JPMorgan found autistic people have special coding powers
JPMorgan has been hiring people on the autistic spectrum for five years. It's been a journey, and the bank has made some important learnings - including the fact that autistic recruits can pick up skills in a way that most neurotypical people would find astonishing.
Anthony Pacilio, global head of JPMorgan's Autism at Work program, explains how the bank interviewed a candidate who'd applied for a Java programming role that wasn't covered by his education. "We interviewed him on a Friday and although he didn’t know Java he said he would be able to learn it by Monday," says Pacilio. "He did that using a few books and YouTube tutorials and by Monday he was proficient enough in Java to get the job.
"This speaks to the focus and dedication of people on the spectrum. Part of his autism was the ability to learn things quickly,” he adds.
After starting out by recruiting four people into quality assurance testing jobs in 2015, JPMorgan now has around 180 individuals on its Autism at Work program, in around 40 different roles. It's not just about coding or quality assurance testing. Autism at Work recruits have also gone into compliance and other jobs. "For the most part, a person on the spectrum can do any job that you give them," says Pacilio.
The bank has adapted its recruitment process to ensure autistic people can thrive. "Our recruiters have been trained to understand that a person on the spectrum may not make eye contact, or could take longer to answer questions than other recruits," says Pacilio. "We are trying to get beyond the idea that when we hire we are looking for people who are gregarious and outgoing and look you in the eye. Some people just want to get to the nuts and bolts of the interview.”
While they not be hired for their neurotypical charisma, autistic people can be valuable recruits. "We have also found that autistic people have an incredible approach to problem-solving. They are very granular and see things in completely different ways to neurotypical employees,” says Pacilio.

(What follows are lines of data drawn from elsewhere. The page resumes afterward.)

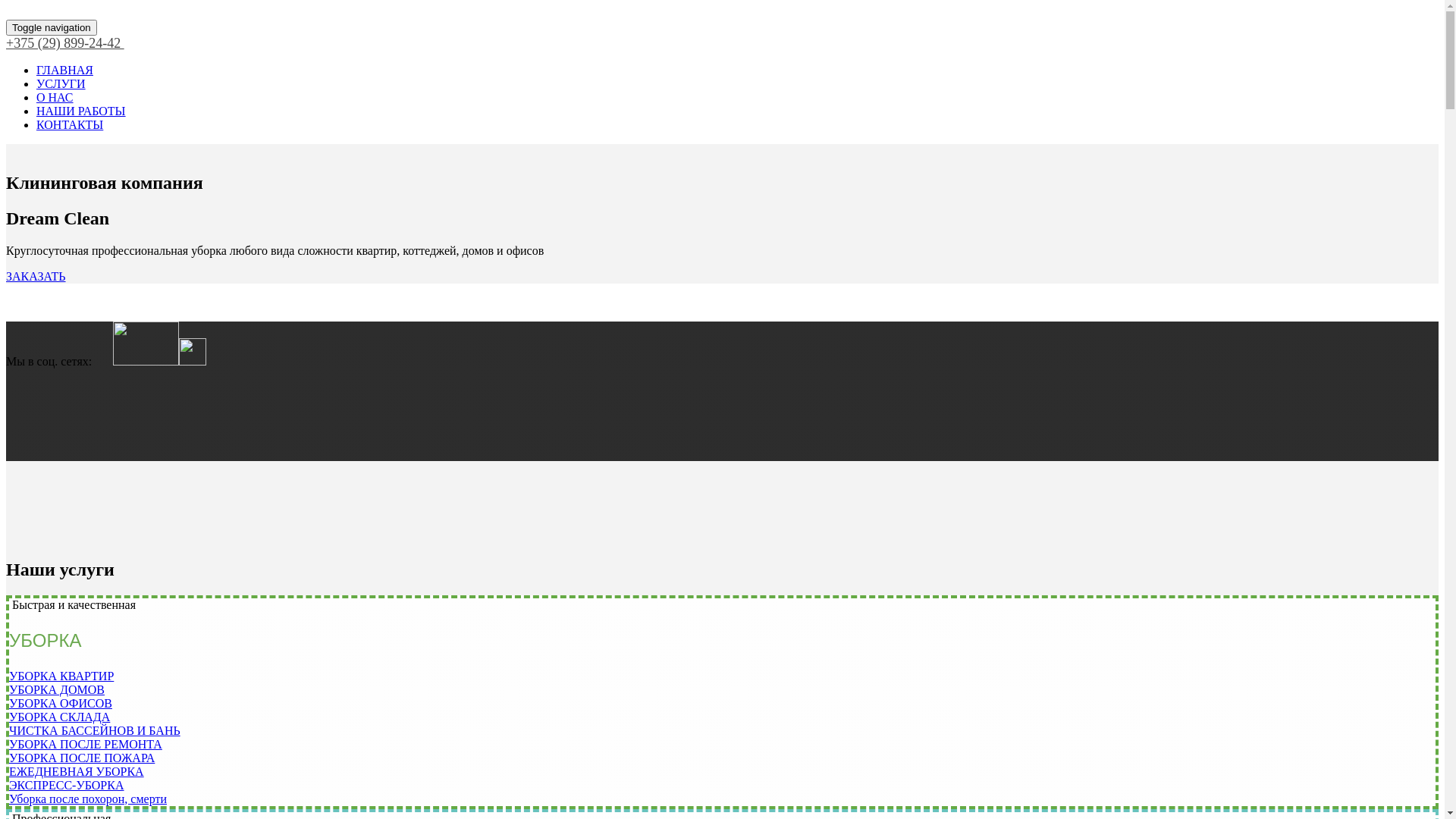  I want to click on '+375 (29) 899-24-42', so click(6, 42).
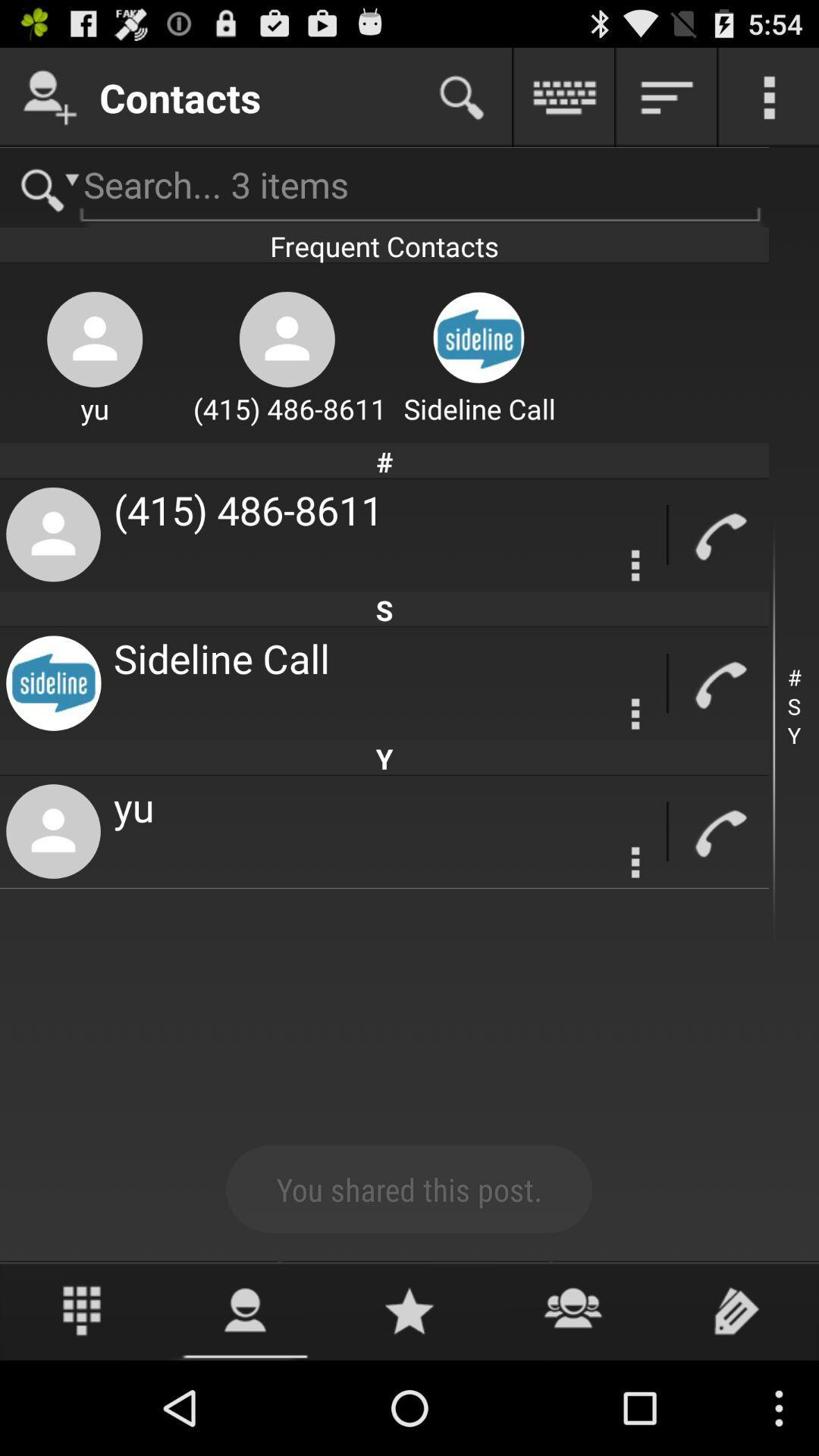  I want to click on tags, so click(736, 1310).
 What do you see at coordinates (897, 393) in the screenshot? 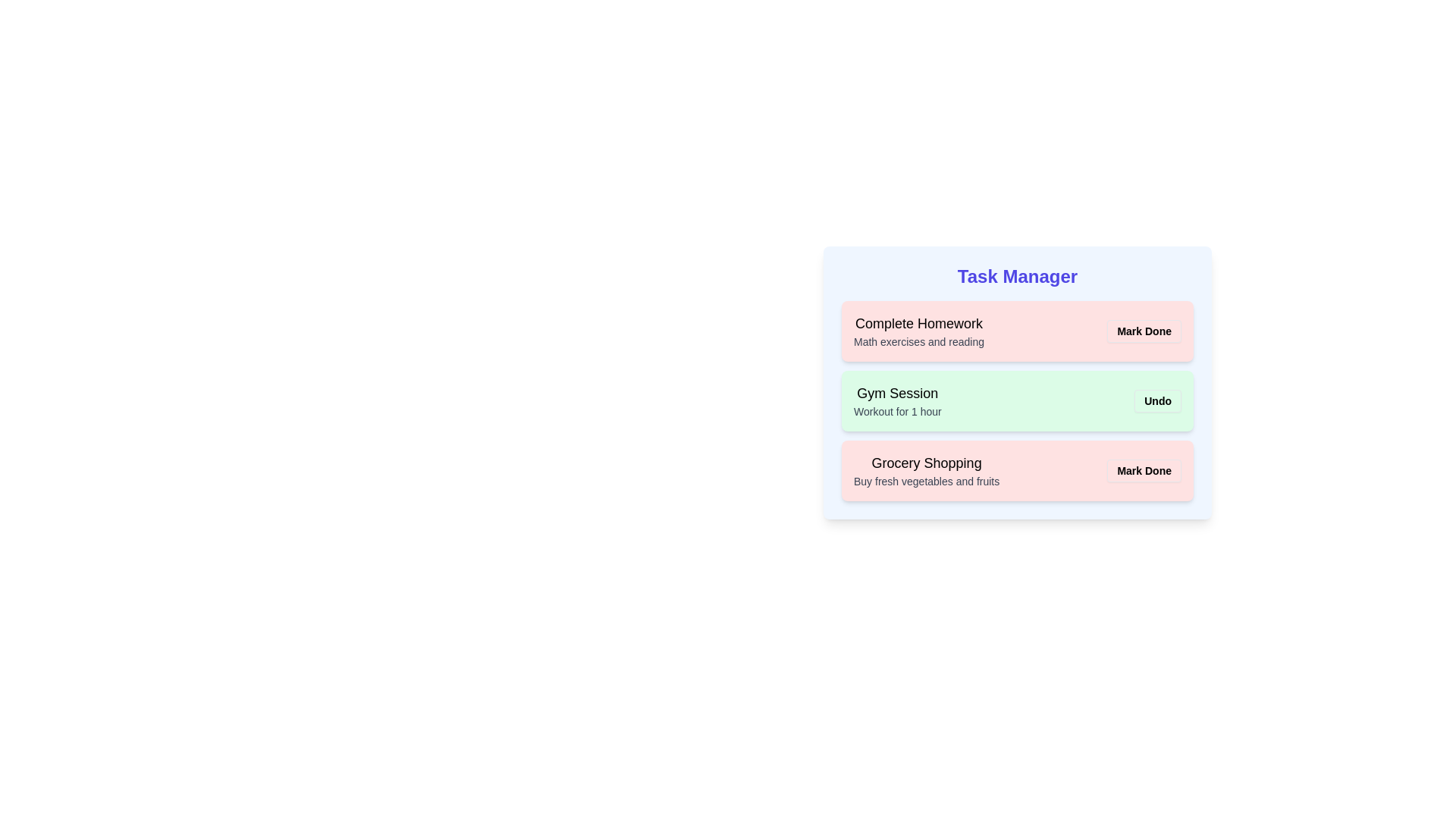
I see `the task title Gym Session in the task list` at bounding box center [897, 393].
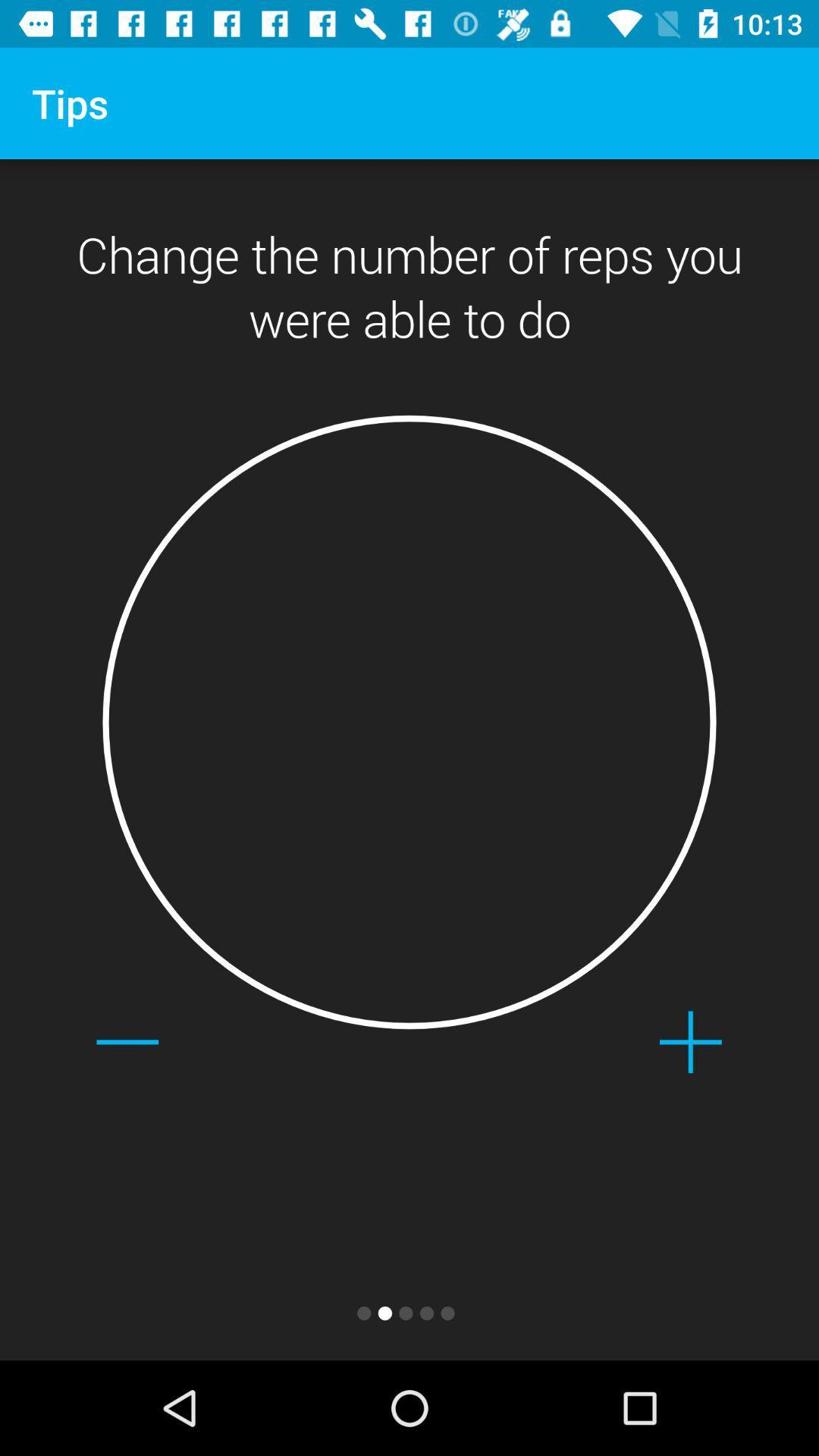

In roles with easily measurable outcomes, Pacilio adds that JPM has found that people on the spectrum can "considerably outperform" neurotypical people. In one technology role the bank found that employees in the program could complete tasks in a queue between 90% and 140% more productively than neurotypical colleagues, and with zero errors. "That is almost unheard of,” he reflects.
Banking is increasingly well suited to recruits with advanced problem solving abilities who can pick up new skills easily, says Pacilio. "In today’s world it’s knowledge rather than work experience that’s key," he adds, in reference to the guy who picked up Java over the weekend. The Autism at Work program enables JPM to tap a "breadth and depth of talent," the bank was previously missing.